[ACTIVITY 1]
List every span of time that the report on the interim president's budget remarks mentions in connection with the University's financial outlook, not counting the times of White's visit or his remarks.
[ACTIVITY 2]
Continue the report on the interim president's budget remarks from its last sentence.

[EXTRACT PROVIDED]

After walking with his wife through the vacant President”s House on South University Avenue twice this weekend, interim President B. Joseph White said he knew the University would make it through the upcoming period of economic constraints.
“When you walk through the house and read the University history, and ask, well can we get through this period well and wisely, the answer is yes,” White said yesterday at the Senate Advisory Committee on University Affairs weekly meeting.
To avoid tuition hikes, White said officials need to find an intersection between what the University needs to do to avoid financial problems and the responsibility of the University to keep tuition reasonable and the budget low.
“We”re not going to get any help from the state this year, and the other major source of revenue is tuition,” White said, emphasizing that faculty and staff have a responsibility to maintain academic excellence, while lessening the burden on students.
“Clearly, the next few years are going to be the hardest in a decade,” White said. “I don”t think we can simply resolve the state budget by raising tuition.”
Despite financial constraints, White said he hopes to make some significant changes.
“My philosophy is to accomplish something more than the minimum,” he said.
“Is it possible that we could together identify probably one or two issues that are consequential and might we set a goal of making some changes?” White asked SACUA members.

[DATASET EXCERPT]
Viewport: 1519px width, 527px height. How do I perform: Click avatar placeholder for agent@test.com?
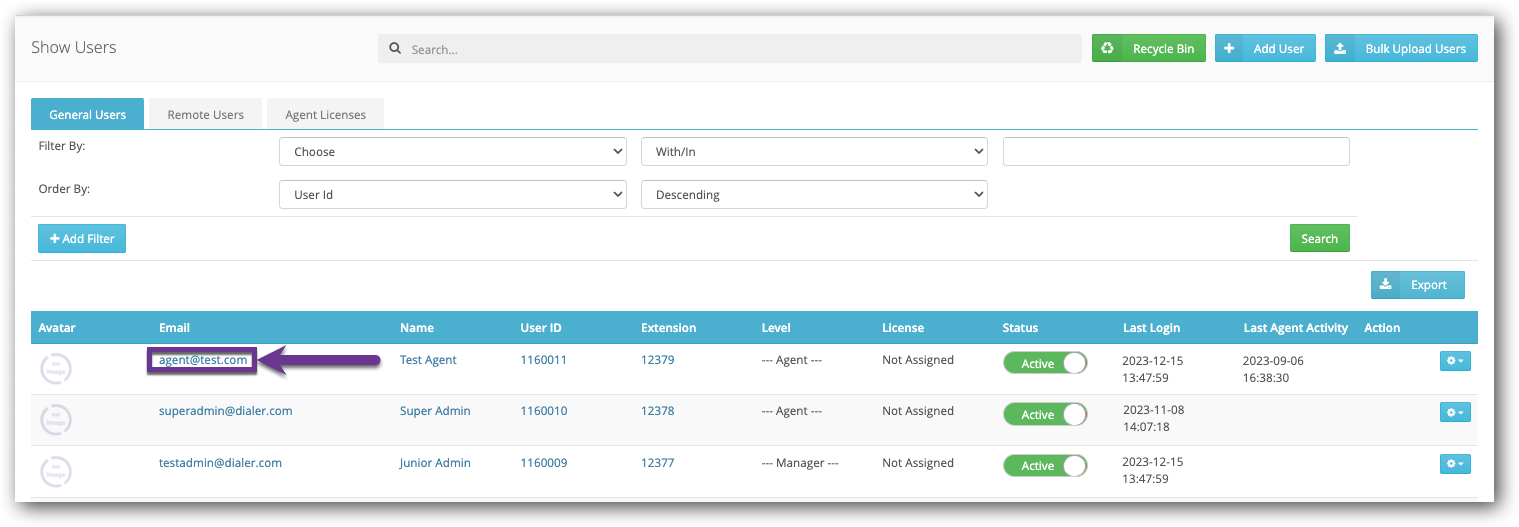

[EXERCISE ANSWER 1]
- the upcoming period of economic constraints
- this period
- this year
- the next few years
- a decade

[EXERCISE ANSWER 2]
SACUA Vice Chair and Dental Prof. Jack Gobetti said, “I have never yet been able to sit down and speak with the regents. Major issues, like the Board in Control of Intercollegiate Athletics, seemed like they were rushed through. It would be much better if we have a meeting with (White) and the regents.”
White said that child care and tuition assistance also top his list of priorities.
“Child care can make or ruin a person”s professional life,” he added. “I never underestimate the extent to which the things in a person”s work life affect them.”
White said he also wants to work to increase the quality of existing buildings and programs, rather than focusing on new projects, like the need to refurbish the “1950 vintage public health labs.”
But before White and SACUA members began to discuss these objectives, Medical Prof. Charlie Koopman wanted to know if White intended to apply for the permanent presidential post.
“Have you decided if it will only be six months?” Koopman asked.
White replied, “My first obligation is to talk to the regents about this matter and then proceed from there.”